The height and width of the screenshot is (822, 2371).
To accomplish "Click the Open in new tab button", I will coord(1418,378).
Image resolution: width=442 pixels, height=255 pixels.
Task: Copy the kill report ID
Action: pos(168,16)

### Work instruction
Repeat all of the material above exactly, with no line dropped.

### Solution to this task
The height and width of the screenshot is (822, 2371).
To accomplish "Click the Open in new tab button", I will coord(1418,378).
Image resolution: width=442 pixels, height=255 pixels.
Task: Copy the kill report ID
Action: pos(168,16)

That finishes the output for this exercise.